▶ [Données de l'exercice]
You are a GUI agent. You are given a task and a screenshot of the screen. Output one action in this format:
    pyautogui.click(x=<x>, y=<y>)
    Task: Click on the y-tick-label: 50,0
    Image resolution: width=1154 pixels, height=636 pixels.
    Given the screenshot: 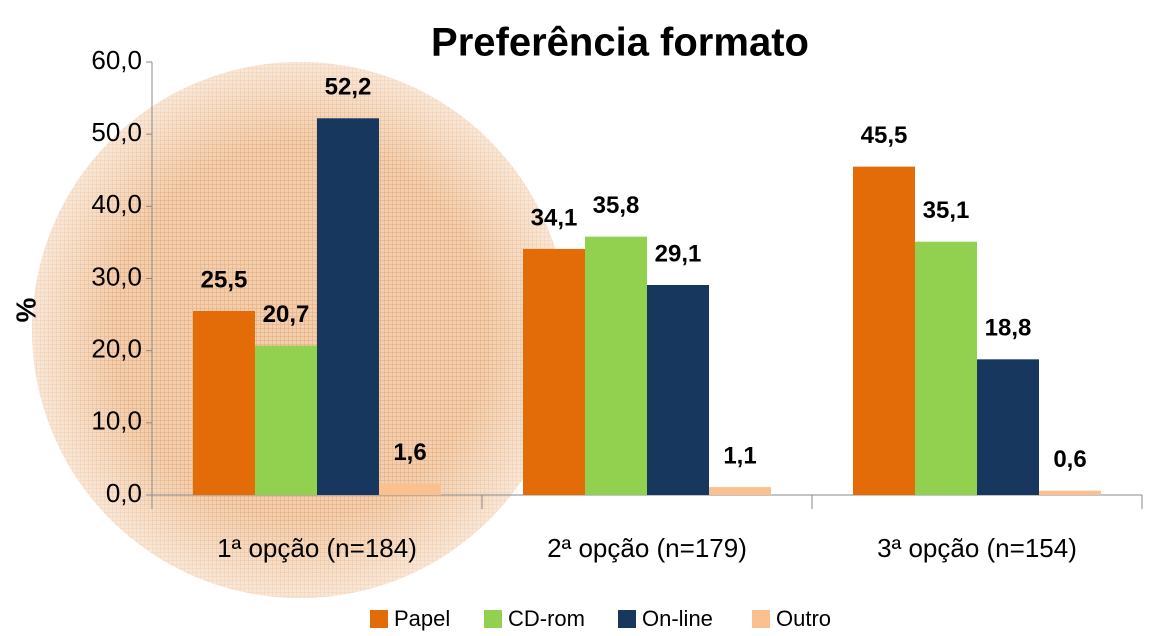 What is the action you would take?
    pyautogui.click(x=116, y=132)
    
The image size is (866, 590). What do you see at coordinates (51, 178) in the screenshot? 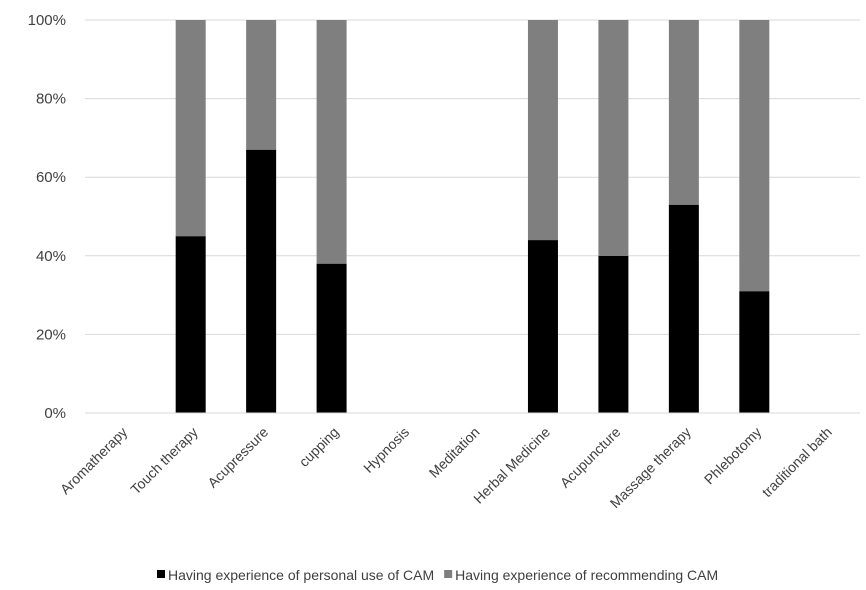
I see `y-tick-label: 60%` at bounding box center [51, 178].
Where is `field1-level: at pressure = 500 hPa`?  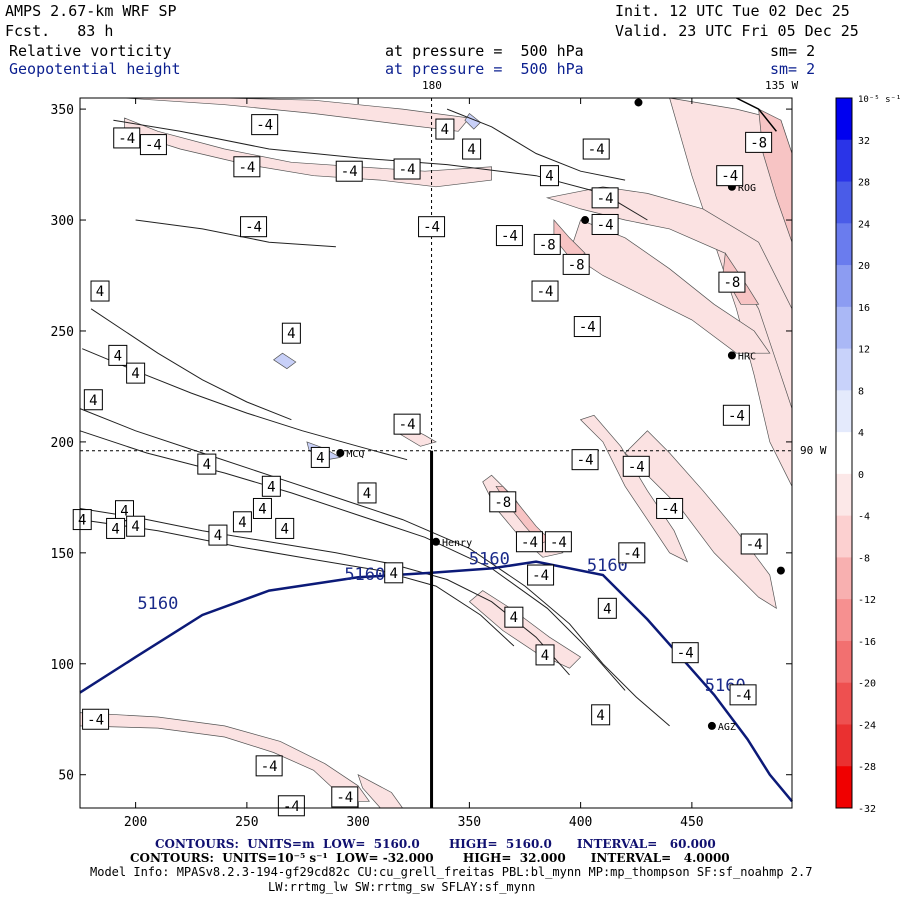
field1-level: at pressure = 500 hPa is located at coordinates (484, 51).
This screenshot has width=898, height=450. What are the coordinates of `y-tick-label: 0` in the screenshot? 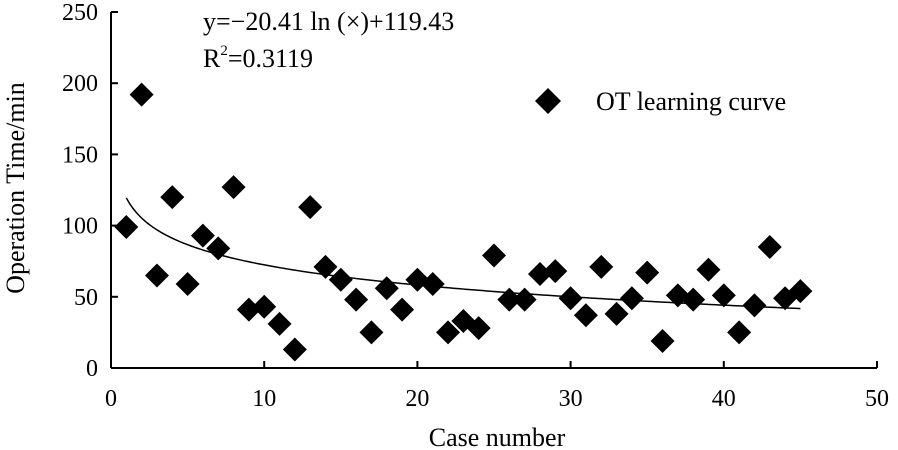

▶ [Consigne] Recopiez à l'identique les lignes allant de celle qui contient « The image size » jusqu'à la dernière ligne des données, ces deux bornes comprises. Laissez les images de côté dans votre réponse.

▶ [Réponse ci-dessous]
The image size is (866, 590). What do you see at coordinates (51, 178) in the screenshot? 
I see `y-tick-label: 60%` at bounding box center [51, 178].
Where is `field1-level: at pressure = 500 hPa`?  
field1-level: at pressure = 500 hPa is located at coordinates (484, 51).
This screenshot has width=898, height=450. What are the coordinates of `y-tick-label: 0` in the screenshot? 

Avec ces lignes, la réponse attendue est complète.